Some days start out great and then something happens that flips it on end.
I finally had some time to myself this morning and it was a beautiful day. I woke up without an alarm clock, but with enough time to bike to one of my favorite yoga classes. The bike ride there was perfect. The yoga class exceptional and the bike ride back, just as good. The weather today was inspiring. I then took a longish ride into work and got in at about 11 am.
I couldn't have asked for a better morning!
I had an unusually productive day at work and left shortly after 9 pm, having finally gotten slightly ahead on the pile of things I needed to do and feeling good about that.
When I stepped out of my office building I noticed that the evening was just as beautiful as the morning and I was thinking of taking a slightly long ride home so that I could bask in it a little longer, even though it was getting late and I have to wake up early tomorrow. It was just that nice out.
I could not have asked for a better day.
Up until that very moment, that is.
When I arrived at the rack where I parked my bike this morning there was something noticeably missing -- my bike.
In disbelief I called Bill, convinced that he had come and gotten it because he didn't want me to ride home. He swore to me that he didn't.
It had been a long day and I tried to convince myself that maybe I walked in? No, I distinctly remember biking in. Maybe I parked somewhere else? No, I remember pulling into a very full rack, but happily finding that the end where I like to part was empty.
I eventually came to intellectually accept the fact that it was probably stolen. I don't think I've quite accepted the fact emotionally, even as I write this.
I called Hofstra's public safety and filed a report. It took a very long time. (It is now very late, considering the fact that I am waking up at 5:30 tomorrow and I've given up trying to get enough sleep tonight.) When he finally found me, the public safety officer was very friendly and suggested I file a report with the Village of Hempstead PD tomorrow.

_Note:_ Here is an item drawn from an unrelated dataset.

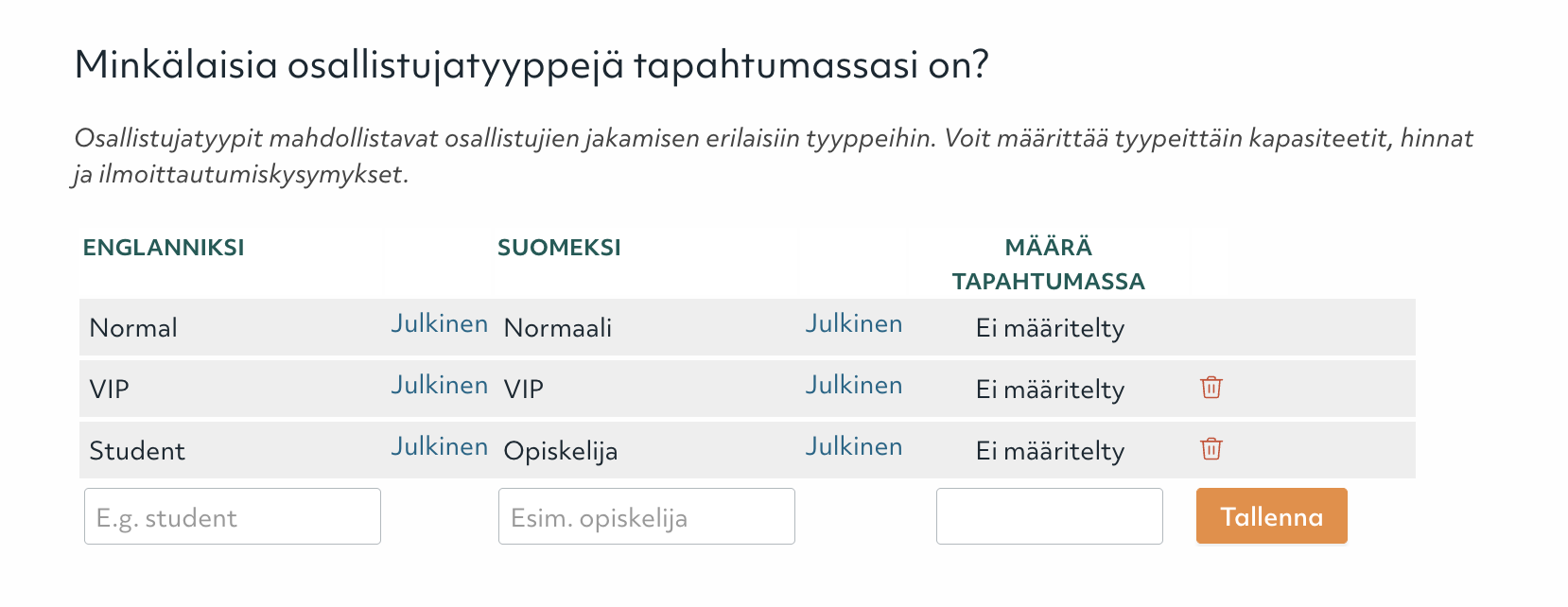Toggle Julkinen for English Normal name
Image resolution: width=1568 pixels, height=607 pixels.
440,324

I had become incredibly fond of that bike and I feel a deep sense of loss. I've put 2000 miles on her since I bought her in April. She has become very much a part of my life. I was so fond of her that I had been looking for a name for her, but at this point, she is still unnamed.
However, things could be so much worse.
The first thing that occured to me when I was realizing how much worse it could be is that there is likely some financial recourse I can pursue through either my homeowner's insurance or maybe the credit card I used when I bought it for myself as a birthday present last April. But even if there isn't, I am not destitute. That bike was not my only means of transportation and I am financially stable enough that I can replace her without bankrupting myself.
I see so many people in Hempstead who bike, pretty obviously using that form of transportation because that is what they can afford. If you are a dishwasher or a gardener or a fast food worker, it is a big deal if even a cheap bike gets stolen. Bikes are stolen all the time.
I don't know even what to advocate for to make it less likely for bikes to be stolen. I actually thought the place I was parking at work was safe. It was in the interior of campus. There were always a lot of people around (even as I sat there waiting for public safety, there were a lot of people around). I used my cheap cable and lock rather than the expensive (and heavy) kryptonite that I bought for trips to the city and other places that seemed more dangerous. Often when I park my bike elsewhere, I can't find a bike rack to park it on and end up trying to lock it to a telephone pole or bench, but my bike was locked to a bike rack today.
In truth, I don't know what we can do as a society to make it less likely our bikes will get stolen.
The second thing I had to appreciate from this situation was that this was only my bike that was lost. As fond as I have become of her and as much of a financial burden it will be to replace her, she was only a bike.
For the last month and a half I've been recording crash after crash that took lives or left them in critical condition.
The list of vehicular crashes with pedestrians or cyclists since September 13 is now up to 22, 15 fatal, that I know of. (One of the things I managed to get done today was to call the hospitals where the critically injured were sent to try to find out if they survived, only to be told that they can't give me that information.)
The loss of my bike was a great and sudden change. I feel it deeply and am experiencing a sense of shock from it. Loss of my life or of the life of someone I loved, would be even more so. That is happening pretty regularly on Long Island.
The title is a quote from Mary Kelly's Frankenstein:
" Nothing is so painful to the human mind as a great and sudden change."